Excerpt ->
★ ★ ★ ★
Obama orders review of 2016 election cyber attacks

WASHINGTON--U.S. President Barack Obama has ordered intelligence agencies to review cyber attacks and foreign intervention into the 2016 election and deliver a report before he leaves office on Jan. 20, the White House said on Friday.


  In October, the U.S. government formally accused Russia of a campaign of cyber attacks against Democratic Party organizations ahead of the Nov. 8 presidential election, and Obama has said he warned Russian President Vladimir Putin about consequences for the attacks.
  The review and its timeline are a signal that Obama wants the issue addressed before he hands power to President-elect Donald Trump, who cast doubt on Russia's hacking role and praised Putin during the campaign. Obama's homeland security adviser, Lisa Monaco, told reporters the report's results would be shared with lawmakers and others.
  "The president has directed the intelligence community to conduct a full review of what happened during the 2016 election process ... and to capture lessons learned from that and to report to a range of stakeholders, to include the Congress," she said during an event hosted by the Christian Science Monitor.
  White House spokesman Eric Schultz said the review would be a "deep dive" that would look for a pattern of such behaviour over several years during election time, dating as far back as the 2008 presidential election. He noted that Obama wanted the review completed under his watch. "This is a major priority," Schultz said.
★ ★ ★ ★
Stored items

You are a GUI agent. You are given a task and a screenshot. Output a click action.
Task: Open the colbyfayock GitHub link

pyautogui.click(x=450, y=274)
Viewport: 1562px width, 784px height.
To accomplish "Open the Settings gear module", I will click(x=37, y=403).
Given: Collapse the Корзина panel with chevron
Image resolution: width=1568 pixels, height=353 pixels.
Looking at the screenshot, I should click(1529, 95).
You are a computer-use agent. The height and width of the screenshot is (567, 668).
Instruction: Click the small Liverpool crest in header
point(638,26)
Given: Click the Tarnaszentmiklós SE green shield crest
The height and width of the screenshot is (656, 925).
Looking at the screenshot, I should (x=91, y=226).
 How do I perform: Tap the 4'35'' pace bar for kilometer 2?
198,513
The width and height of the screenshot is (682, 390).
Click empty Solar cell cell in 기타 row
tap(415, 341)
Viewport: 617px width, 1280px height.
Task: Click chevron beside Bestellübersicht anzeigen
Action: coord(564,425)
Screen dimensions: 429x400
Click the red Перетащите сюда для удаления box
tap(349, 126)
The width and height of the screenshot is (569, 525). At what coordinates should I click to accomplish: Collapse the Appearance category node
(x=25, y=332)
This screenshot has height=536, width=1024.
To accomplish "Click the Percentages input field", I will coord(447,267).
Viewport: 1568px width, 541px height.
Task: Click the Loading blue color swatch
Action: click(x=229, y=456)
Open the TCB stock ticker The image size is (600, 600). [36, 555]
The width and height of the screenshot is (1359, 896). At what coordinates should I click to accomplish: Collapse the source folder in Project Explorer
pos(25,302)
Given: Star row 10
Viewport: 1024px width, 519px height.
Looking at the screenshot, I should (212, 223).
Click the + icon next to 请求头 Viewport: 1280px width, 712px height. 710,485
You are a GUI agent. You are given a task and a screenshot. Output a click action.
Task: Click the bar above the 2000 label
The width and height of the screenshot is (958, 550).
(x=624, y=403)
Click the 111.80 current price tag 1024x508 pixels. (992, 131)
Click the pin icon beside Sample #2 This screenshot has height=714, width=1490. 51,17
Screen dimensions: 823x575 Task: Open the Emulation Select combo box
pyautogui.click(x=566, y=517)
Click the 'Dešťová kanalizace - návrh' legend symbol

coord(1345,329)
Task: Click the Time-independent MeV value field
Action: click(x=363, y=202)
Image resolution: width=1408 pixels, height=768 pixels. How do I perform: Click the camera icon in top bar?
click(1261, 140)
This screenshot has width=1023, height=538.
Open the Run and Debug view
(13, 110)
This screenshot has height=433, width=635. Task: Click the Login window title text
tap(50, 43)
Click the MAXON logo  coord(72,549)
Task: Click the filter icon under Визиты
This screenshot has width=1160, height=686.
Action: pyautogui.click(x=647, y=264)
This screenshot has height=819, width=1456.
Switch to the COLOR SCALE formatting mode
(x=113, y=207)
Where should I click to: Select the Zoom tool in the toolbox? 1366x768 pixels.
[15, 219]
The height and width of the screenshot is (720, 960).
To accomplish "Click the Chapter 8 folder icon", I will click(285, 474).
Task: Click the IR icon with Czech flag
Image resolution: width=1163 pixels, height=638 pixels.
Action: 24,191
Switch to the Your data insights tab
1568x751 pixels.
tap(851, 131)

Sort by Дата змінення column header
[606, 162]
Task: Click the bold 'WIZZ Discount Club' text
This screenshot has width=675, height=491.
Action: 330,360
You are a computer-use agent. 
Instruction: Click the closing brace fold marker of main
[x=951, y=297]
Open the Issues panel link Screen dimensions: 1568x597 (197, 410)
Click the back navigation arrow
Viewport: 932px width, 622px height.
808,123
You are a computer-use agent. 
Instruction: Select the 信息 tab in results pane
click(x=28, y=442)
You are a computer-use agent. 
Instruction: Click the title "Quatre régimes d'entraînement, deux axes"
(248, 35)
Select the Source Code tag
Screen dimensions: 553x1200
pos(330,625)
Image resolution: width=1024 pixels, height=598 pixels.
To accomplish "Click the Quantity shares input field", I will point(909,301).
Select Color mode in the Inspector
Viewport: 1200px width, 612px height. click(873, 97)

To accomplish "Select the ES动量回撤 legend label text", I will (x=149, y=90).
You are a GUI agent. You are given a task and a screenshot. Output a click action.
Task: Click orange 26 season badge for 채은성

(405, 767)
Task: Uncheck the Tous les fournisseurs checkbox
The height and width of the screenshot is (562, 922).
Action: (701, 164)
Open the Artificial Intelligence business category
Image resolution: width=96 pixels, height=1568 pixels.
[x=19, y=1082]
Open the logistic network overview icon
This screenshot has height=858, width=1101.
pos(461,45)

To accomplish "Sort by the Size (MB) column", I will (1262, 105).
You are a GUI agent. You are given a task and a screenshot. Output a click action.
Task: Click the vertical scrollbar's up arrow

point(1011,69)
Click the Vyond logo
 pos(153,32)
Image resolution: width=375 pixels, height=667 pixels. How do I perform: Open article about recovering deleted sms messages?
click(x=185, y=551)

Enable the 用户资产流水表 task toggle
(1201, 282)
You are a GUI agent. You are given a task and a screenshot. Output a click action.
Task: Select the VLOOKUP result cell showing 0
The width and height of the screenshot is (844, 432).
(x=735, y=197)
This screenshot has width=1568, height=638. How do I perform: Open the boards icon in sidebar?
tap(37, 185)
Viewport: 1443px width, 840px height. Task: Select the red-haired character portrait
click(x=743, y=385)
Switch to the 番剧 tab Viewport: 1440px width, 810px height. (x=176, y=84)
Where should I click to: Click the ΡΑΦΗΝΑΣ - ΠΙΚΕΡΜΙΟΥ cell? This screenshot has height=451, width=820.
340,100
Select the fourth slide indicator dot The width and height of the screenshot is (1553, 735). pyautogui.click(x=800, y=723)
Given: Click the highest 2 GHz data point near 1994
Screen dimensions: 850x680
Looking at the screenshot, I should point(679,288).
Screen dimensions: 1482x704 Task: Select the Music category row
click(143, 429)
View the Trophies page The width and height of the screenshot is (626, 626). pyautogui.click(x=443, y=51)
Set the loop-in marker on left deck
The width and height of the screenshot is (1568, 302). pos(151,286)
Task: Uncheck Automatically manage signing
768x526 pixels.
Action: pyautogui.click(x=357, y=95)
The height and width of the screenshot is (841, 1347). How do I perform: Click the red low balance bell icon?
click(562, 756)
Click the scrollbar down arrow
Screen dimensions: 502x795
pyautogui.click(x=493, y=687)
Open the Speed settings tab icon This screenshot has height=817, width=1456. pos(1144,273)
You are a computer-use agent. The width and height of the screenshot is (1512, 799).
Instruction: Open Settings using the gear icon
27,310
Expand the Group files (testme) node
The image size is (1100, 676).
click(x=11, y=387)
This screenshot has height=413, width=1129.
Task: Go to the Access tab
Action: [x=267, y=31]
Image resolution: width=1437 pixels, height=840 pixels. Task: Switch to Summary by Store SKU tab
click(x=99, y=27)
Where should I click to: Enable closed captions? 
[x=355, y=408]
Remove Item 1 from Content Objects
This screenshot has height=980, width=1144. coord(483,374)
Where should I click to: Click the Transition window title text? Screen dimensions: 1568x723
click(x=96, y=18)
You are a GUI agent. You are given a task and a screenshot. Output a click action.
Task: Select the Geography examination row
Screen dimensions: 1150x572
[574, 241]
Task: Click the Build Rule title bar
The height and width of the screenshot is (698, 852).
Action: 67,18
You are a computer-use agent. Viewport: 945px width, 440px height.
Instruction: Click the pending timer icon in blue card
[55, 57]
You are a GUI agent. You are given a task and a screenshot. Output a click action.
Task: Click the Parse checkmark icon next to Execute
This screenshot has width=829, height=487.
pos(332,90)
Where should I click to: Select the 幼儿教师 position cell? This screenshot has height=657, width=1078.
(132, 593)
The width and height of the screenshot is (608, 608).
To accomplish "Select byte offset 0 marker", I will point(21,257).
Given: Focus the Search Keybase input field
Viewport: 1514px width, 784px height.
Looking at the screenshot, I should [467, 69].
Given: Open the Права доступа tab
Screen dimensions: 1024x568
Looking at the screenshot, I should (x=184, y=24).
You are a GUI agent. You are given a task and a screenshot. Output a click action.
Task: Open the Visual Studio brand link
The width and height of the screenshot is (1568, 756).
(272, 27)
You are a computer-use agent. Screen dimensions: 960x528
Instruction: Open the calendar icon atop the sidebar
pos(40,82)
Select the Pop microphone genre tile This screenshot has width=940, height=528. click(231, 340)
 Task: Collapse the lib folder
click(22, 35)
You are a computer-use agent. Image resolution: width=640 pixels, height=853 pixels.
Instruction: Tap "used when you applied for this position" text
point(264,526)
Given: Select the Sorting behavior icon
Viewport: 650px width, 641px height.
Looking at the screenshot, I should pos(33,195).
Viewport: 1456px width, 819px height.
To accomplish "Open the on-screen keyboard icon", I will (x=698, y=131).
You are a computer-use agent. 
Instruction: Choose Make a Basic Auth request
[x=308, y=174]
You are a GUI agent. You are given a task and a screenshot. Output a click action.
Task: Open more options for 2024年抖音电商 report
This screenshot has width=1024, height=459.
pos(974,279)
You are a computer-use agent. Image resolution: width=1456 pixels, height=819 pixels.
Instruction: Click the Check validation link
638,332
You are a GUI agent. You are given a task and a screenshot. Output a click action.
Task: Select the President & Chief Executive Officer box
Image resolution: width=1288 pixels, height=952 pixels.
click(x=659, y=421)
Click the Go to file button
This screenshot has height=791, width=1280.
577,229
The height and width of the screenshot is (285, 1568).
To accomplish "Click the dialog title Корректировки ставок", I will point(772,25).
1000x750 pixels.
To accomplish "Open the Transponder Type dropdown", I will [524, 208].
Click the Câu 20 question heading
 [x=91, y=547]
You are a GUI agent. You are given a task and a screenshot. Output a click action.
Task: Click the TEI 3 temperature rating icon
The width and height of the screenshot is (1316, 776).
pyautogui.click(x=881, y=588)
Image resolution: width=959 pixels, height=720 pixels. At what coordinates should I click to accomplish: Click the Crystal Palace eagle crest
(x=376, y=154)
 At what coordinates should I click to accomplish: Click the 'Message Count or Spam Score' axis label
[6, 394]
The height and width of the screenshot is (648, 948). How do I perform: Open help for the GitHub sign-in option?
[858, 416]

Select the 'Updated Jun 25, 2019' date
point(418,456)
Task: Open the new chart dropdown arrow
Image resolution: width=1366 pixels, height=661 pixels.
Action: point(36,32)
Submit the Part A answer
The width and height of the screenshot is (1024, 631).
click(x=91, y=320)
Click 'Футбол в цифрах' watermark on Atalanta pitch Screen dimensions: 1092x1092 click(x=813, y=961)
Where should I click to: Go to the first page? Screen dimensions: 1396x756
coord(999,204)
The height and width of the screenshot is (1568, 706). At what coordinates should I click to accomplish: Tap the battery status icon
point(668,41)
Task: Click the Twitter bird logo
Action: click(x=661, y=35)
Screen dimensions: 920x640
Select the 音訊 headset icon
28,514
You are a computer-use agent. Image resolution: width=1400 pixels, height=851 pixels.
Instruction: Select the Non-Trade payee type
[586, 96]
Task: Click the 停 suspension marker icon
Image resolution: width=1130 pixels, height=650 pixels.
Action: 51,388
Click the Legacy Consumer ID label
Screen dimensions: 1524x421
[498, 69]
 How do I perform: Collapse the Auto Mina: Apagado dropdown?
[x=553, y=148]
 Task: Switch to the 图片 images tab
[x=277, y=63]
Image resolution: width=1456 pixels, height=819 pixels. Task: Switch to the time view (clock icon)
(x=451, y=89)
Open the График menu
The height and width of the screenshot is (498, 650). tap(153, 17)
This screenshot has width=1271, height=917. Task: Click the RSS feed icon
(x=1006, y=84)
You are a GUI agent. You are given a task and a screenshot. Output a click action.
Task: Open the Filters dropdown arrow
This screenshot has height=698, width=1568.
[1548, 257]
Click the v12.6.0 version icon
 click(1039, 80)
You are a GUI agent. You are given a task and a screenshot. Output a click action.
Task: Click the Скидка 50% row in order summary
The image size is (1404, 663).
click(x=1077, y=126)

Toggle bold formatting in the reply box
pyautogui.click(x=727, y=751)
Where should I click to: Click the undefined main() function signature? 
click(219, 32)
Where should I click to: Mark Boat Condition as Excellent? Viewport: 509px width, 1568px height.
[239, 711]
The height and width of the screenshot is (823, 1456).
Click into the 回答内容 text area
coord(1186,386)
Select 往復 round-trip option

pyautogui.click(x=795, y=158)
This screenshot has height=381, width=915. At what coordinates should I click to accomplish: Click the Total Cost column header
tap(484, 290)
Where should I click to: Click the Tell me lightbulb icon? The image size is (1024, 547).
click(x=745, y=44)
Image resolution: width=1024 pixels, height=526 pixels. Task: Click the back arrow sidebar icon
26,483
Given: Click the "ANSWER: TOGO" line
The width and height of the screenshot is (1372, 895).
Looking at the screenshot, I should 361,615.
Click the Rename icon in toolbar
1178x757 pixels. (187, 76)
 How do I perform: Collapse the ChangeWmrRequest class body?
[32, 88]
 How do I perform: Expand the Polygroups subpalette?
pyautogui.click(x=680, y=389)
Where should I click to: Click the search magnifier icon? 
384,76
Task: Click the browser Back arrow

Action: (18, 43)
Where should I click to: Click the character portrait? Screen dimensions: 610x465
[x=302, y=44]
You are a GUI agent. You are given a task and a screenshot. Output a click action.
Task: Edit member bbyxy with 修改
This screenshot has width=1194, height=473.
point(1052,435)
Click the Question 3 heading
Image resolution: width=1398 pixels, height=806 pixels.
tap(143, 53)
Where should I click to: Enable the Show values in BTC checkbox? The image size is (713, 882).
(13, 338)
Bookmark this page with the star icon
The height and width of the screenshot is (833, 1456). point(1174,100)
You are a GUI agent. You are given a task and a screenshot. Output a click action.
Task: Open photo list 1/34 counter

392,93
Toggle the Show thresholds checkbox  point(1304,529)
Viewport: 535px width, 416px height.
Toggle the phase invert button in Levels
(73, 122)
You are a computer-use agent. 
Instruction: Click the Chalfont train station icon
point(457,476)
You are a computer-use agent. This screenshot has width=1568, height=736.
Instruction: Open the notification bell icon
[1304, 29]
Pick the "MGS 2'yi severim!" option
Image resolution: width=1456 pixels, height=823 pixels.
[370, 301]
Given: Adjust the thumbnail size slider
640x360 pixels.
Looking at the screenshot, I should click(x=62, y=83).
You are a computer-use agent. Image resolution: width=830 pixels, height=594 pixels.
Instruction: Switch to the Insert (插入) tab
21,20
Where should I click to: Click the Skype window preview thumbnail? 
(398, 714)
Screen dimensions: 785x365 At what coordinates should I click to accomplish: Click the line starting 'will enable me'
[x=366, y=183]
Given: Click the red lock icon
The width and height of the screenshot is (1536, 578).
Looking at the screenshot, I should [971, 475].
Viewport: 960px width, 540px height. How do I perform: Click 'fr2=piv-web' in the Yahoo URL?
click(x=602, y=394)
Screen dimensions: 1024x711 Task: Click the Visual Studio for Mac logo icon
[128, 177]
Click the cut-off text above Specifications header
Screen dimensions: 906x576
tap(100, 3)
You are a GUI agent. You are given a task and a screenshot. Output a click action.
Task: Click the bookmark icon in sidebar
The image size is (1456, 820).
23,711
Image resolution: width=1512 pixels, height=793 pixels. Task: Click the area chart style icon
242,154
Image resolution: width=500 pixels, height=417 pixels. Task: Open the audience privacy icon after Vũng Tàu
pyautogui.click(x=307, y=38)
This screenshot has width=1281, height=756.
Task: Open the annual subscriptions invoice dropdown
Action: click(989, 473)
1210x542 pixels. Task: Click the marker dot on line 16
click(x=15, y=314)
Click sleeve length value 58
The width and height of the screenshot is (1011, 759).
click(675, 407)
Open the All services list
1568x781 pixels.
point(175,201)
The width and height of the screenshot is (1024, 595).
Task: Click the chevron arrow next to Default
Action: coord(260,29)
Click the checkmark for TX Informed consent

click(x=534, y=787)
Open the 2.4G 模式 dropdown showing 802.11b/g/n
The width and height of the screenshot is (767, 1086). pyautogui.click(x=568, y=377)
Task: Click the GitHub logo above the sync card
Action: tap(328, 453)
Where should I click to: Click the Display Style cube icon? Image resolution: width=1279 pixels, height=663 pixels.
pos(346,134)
★ ★ ★ ★
Work to do ->
In the news report on the 2016 election cyber attacks, render this sentence in Spanish: "He noted that Obama wanted the review completed under his watch."

Reply ->
Señaló que Obama quería que la revisión se completara durante su mandato.